Updated on September 18, 2022

Comments

  • LetMeSOThat4U
    LetMeSOThat4U over 1 year

    At the end of .bashrc I added:

    touch /tmp/bash_noninteractive_test
    

    Run:

    /usr/bin/ssh -v -C [email protected] 'ls'
    

    On the host (logged in interactively before):

    % ls -l /tmp/bash_noninteractive_test
    ls: cannot access /tmp/bash_noninteractive_test: No such file or directory
    

    I thought ~./bashrc is ALWAYS sourced in non-interactive shells, like over SSH? How do I fix that?

    Systems affected:

    % lsb_release -a No LSB modules are available. Distributor ID: Ubuntu Description: Ubuntu 14.04.5 LTS Release: 14.04 Codename: trusty

    % lsb_release -a No LSB modules are available. Distributor ID: Debian Description: Debian GNU/Linux 8.11 (jessie) Release: 8.11 Codename: jessie

    • HBruijn
      HBruijn over 5 years
      Check the INVOCATION section of the bash manual, I think that when bash is a login shell it first reads and executes commands from the file /etc/profile, if that file exists. After reading that file, it looks for ~/.bash_profile, ~/.bash_login, and ~/.profile, in that order,
    • Yaroslav Nikitenko
      Yaroslav Nikitenko about 4 years
      Truly so.

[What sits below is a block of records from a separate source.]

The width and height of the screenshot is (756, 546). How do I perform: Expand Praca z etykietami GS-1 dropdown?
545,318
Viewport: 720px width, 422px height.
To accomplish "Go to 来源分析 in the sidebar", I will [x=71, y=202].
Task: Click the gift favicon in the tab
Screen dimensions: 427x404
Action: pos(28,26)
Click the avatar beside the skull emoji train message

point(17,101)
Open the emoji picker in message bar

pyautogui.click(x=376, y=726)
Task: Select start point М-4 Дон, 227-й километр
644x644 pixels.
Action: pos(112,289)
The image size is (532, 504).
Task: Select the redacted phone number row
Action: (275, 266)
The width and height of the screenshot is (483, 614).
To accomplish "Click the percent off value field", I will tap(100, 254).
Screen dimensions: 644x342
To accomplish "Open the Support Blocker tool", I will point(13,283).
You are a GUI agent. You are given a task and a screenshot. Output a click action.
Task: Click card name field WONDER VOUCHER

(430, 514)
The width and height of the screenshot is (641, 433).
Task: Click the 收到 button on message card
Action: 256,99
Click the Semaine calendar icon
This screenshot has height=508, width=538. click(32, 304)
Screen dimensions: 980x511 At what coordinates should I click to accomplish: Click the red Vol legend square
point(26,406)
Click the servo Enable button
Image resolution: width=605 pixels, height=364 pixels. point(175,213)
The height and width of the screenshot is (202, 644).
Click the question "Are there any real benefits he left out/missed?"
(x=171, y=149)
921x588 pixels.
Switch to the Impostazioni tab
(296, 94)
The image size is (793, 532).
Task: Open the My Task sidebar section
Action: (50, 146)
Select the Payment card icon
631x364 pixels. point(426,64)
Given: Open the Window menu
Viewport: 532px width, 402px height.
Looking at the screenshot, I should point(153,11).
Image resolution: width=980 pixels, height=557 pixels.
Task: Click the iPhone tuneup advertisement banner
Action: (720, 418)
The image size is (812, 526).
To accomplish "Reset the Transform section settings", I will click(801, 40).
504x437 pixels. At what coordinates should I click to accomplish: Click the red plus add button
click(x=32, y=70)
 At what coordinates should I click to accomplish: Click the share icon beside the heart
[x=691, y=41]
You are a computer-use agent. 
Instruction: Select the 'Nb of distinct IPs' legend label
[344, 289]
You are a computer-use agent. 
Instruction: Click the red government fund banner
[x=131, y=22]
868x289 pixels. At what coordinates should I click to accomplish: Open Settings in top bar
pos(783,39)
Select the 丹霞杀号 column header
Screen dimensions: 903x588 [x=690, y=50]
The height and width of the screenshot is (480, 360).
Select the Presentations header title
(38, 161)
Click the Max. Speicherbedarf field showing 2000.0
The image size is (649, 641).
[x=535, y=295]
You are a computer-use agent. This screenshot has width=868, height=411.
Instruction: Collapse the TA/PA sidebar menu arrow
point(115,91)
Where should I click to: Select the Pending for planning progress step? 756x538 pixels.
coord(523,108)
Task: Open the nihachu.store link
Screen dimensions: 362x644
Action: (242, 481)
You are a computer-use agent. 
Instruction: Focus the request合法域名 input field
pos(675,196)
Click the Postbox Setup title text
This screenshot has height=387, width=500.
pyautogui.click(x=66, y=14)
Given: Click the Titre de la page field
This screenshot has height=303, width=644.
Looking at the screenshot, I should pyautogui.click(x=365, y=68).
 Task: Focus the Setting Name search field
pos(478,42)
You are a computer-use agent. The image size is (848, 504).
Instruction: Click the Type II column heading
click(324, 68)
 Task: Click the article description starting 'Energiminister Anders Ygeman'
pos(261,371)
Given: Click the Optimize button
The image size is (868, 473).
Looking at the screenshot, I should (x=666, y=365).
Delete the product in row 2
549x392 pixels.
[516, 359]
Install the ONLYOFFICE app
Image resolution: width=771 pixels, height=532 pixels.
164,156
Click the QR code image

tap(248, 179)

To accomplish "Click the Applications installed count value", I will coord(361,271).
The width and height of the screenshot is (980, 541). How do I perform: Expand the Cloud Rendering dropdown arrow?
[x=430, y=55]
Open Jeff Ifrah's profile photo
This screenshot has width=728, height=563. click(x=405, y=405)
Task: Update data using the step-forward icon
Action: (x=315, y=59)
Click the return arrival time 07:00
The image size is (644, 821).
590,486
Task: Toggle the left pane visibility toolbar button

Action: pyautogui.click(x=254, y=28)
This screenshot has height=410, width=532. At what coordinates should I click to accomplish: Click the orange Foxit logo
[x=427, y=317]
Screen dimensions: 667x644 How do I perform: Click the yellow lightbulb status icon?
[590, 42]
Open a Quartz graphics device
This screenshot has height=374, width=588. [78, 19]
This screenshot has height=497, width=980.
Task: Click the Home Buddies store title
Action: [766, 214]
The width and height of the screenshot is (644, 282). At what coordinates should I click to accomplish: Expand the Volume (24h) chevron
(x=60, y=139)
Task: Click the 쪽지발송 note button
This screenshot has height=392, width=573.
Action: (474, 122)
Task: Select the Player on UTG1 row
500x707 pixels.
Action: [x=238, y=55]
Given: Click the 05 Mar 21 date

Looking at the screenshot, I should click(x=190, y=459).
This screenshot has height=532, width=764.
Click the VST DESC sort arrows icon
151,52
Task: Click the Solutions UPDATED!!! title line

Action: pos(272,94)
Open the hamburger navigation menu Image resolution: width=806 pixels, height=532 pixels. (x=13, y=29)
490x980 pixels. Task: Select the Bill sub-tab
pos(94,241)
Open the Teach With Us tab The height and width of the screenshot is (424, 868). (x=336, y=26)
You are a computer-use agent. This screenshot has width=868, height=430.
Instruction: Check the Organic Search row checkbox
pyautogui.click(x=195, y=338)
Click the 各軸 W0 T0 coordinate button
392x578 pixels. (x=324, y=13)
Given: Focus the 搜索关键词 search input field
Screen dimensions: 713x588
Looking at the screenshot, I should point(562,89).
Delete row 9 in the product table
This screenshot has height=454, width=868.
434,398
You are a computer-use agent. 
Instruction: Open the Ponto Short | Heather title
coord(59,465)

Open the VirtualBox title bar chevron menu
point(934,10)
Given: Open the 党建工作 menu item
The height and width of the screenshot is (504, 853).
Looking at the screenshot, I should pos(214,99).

Read man ssh: "If a command is specified, it is executed on the remote host instead of a login shell."
  • Jake Levi
    Jake Levi about 2 years
    This should be the accepted answer! Following this answer, I put the commands I wanted to be run over SSH at the top of ~/.bashrc (before case $- in etc) and then everything worked over SSH!!